## What to do
**A)** In the cigar forum thread, what did anton's first humidor hold?
**B)** Reproduce the cigar forum thread word for word between "i was crazy" and "(Sep 2, 2005)", inclusive.

## Passage
☆ ☆ ☆ ☆ ☆
Good to know, thanks T.W.

I sent you a PM with the link to a photbucket pic Mikey, thanks for doing that.


----------



## mrmikey32 (Dec 7, 2010)

This is not my humidor, this is coda79's

gotta say, im jealous


----------



## Coda79 (Dec 23, 2010)

The Airbender and Between The Lines weren't in there when I took the pic, but I'm already filling that up and looking into larger Humis. Gotta say, this is an addictive hobby!


----------



## smelvis (Sep 7, 2009)

Looks good bro, Can't you post using photo bucket?


----------



## Firedawg (Nov 8, 2010)

very nice start!


----------



## Coda79 (Dec 23, 2010)

Not until I hit 30 posts Dave.

Thanks guys, I'm working on it 8)


----------



## gibson_es (Jan 23, 2010)

Coda79 said:


> The Airbender and Between The Lines weren't in there when I took the pic, but I'm already filling that up and looking into larger Humis. Gotta say, this is an addictive hobby!


you. have. no. idea.....

:hurt:


----------



## Team Fuente (Jul 8, 2007)

Coda79 said:


> Not until I hit 30 posts Dave.
> 
> Thanks guys, I'm working on it 8)


Shoulda posted each cigar you owned each in a separate post! LOL
nice start!8)


----------



## tiger187126 (Jul 17, 2010)

i was crazy to start out with sampler packs and unbanded bundles.

these guys now start out with opus x, ashton, davidoff, anejos, etc.


----------



## anton (Sep 2, 2005)

that is one hell of a start. My first humi had a few Licenciados and a bundle of Thompson's cigars (came with the humi)


----------



## Perry72 (Apr 20, 2007)

Nice start Chad. Some nice looking sticks in there.....:whoo:


----------



## Coda79 (Dec 23, 2010)
☆ ☆ ☆ ☆ ☆
## Supplied material
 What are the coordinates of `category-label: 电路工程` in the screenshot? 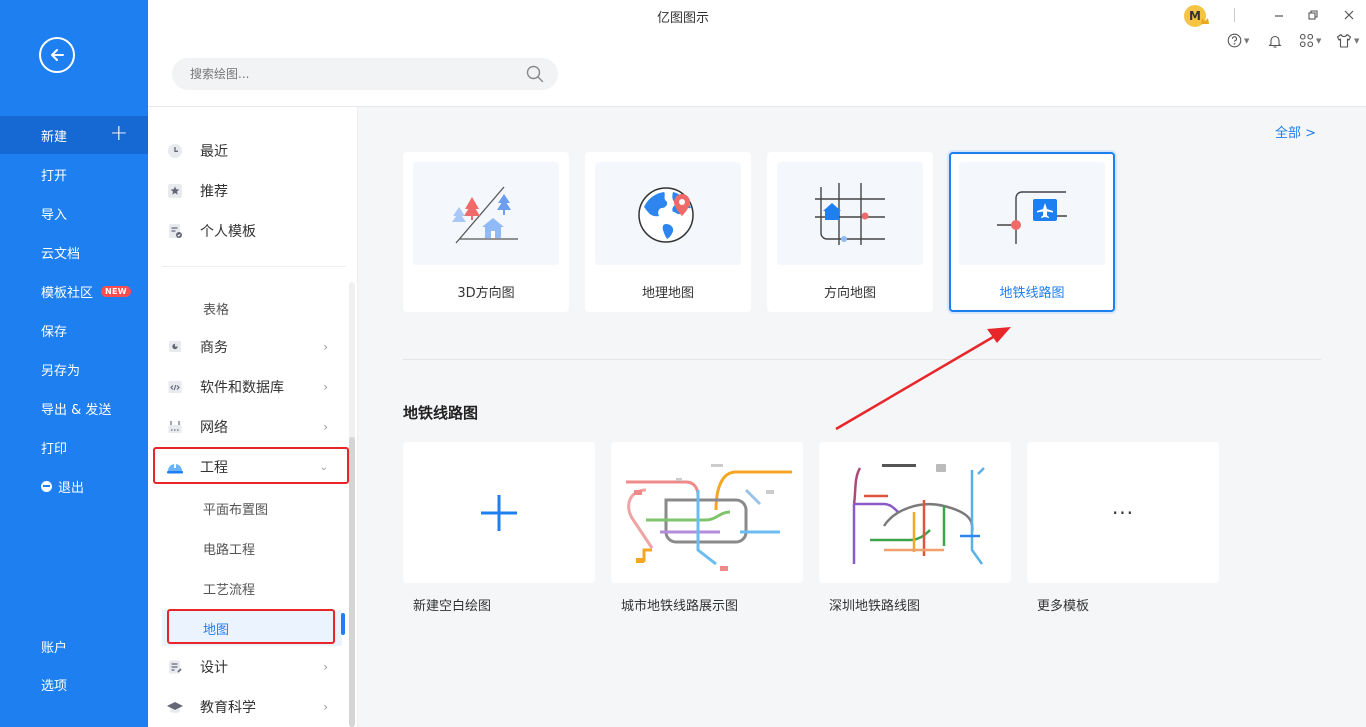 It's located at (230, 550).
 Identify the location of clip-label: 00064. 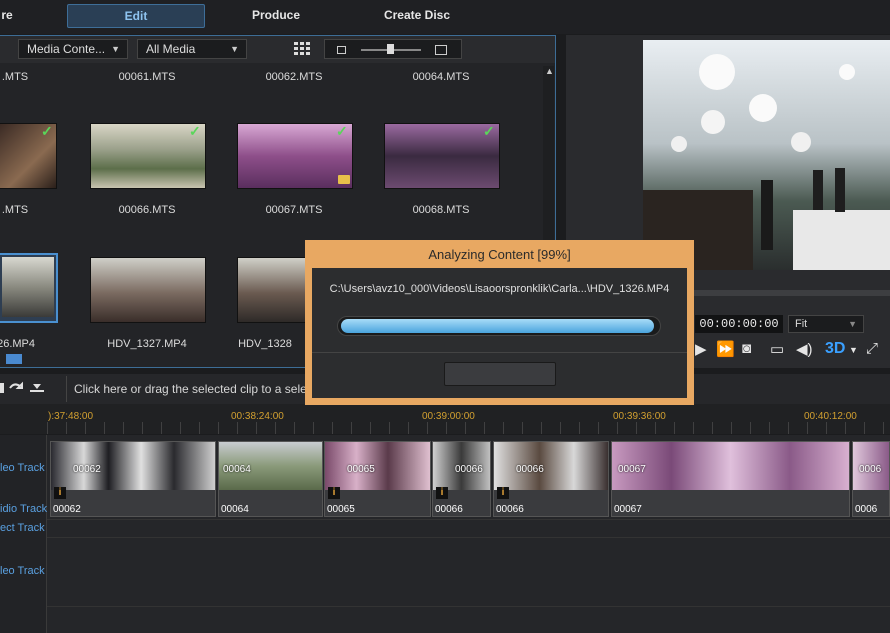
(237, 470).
☆ ☆ ☆ ☆ ☆
## Solutions in order
**A)** A few Licenciados and a bundle of Thompson's cigars, which came with the humidor.

**B)**
i was crazy to start out with sampler packs and unbanded bundles.

these guys now start out with opus x, ashton, davidoff, anejos, etc.


----------



## anton (Sep 2, 2005)